(What you will do): Can you arrange the items below as a numbered list, leaving out the blank lines?

(Supplied material):
——————

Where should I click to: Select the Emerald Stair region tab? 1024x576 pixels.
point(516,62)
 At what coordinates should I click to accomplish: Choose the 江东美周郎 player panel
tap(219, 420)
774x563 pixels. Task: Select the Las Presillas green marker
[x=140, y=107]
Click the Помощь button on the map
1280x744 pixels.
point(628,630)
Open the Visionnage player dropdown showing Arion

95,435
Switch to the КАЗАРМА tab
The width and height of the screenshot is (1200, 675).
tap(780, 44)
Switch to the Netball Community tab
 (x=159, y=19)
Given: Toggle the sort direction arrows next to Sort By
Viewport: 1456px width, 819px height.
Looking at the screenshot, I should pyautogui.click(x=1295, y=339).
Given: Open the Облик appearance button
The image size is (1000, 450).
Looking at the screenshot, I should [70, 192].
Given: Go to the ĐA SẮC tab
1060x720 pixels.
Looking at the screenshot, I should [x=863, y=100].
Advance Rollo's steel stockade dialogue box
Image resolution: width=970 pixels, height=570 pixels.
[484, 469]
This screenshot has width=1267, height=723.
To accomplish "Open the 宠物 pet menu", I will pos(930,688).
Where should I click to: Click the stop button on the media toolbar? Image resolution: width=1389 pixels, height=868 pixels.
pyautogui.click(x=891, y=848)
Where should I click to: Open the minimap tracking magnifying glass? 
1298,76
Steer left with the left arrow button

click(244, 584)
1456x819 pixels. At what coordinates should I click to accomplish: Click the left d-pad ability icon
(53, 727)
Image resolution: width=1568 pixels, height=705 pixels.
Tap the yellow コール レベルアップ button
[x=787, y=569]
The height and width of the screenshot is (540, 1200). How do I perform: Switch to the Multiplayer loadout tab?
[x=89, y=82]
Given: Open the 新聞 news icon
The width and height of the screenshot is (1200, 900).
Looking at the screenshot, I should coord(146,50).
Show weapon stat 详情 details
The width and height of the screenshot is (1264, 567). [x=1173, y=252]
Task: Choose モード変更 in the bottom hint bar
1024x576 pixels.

——————

(Completed task):
1. Where should I click to: Select the Emerald Stair region tab? 1024x576 pixels.
2. point(516,62)
3.  At what coordinates should I click to accomplish: Choose the 江东美周郎 player panel
4. tap(219, 420)
5. 774x563 pixels. Task: Select the Las Presillas green marker
6. [x=140, y=107]
7. Click the Помощь button on the map
8. 1280x744 pixels.
9. point(628,630)
10. Open the Visionnage player dropdown showing Arion
11. 95,435
12. Switch to the КАЗАРМА tab
13. The width and height of the screenshot is (1200, 675).
14. tap(780, 44)
15. Switch to the Netball Community tab
16.  (x=159, y=19)
17. Given: Toggle the sort direction arrows next to Sort By
18. Viewport: 1456px width, 819px height.
19. Looking at the screenshot, I should pyautogui.click(x=1295, y=339).
20. Given: Open the Облик appearance button
21. The image size is (1000, 450).
22. Looking at the screenshot, I should [70, 192].
23. Given: Go to the ĐA SẮC tab
24. 1060x720 pixels.
25. Looking at the screenshot, I should [x=863, y=100].
26. Advance Rollo's steel stockade dialogue box
27. Image resolution: width=970 pixels, height=570 pixels.
28. [484, 469]
29. This screenshot has width=1267, height=723.
30. To accomplish "Open the 宠物 pet menu", I will pos(930,688).
31. Where should I click to: Click the stop button on the media toolbar? Image resolution: width=1389 pixels, height=868 pixels.
32. pyautogui.click(x=891, y=848)
33. Where should I click to: Open the minimap tracking magnifying glass? 
34. 1298,76
35. Steer left with the left arrow button
36. click(244, 584)
37. 1456x819 pixels. At what coordinates should I click to accomplish: Click the left d-pad ability icon
38. (53, 727)
39. Image resolution: width=1568 pixels, height=705 pixels.
40. Tap the yellow コール レベルアップ button
41. [x=787, y=569]
42. The height and width of the screenshot is (540, 1200). How do I perform: Switch to the Multiplayer loadout tab?
43. [x=89, y=82]
44. Given: Open the 新聞 news icon
45. The width and height of the screenshot is (1200, 900).
46. Looking at the screenshot, I should coord(146,50).
47. Show weapon stat 详情 details
48. The width and height of the screenshot is (1264, 567). [x=1173, y=252]
49. Task: Choose モード変更 in the bottom hint bar
50. 1024x576 pixels.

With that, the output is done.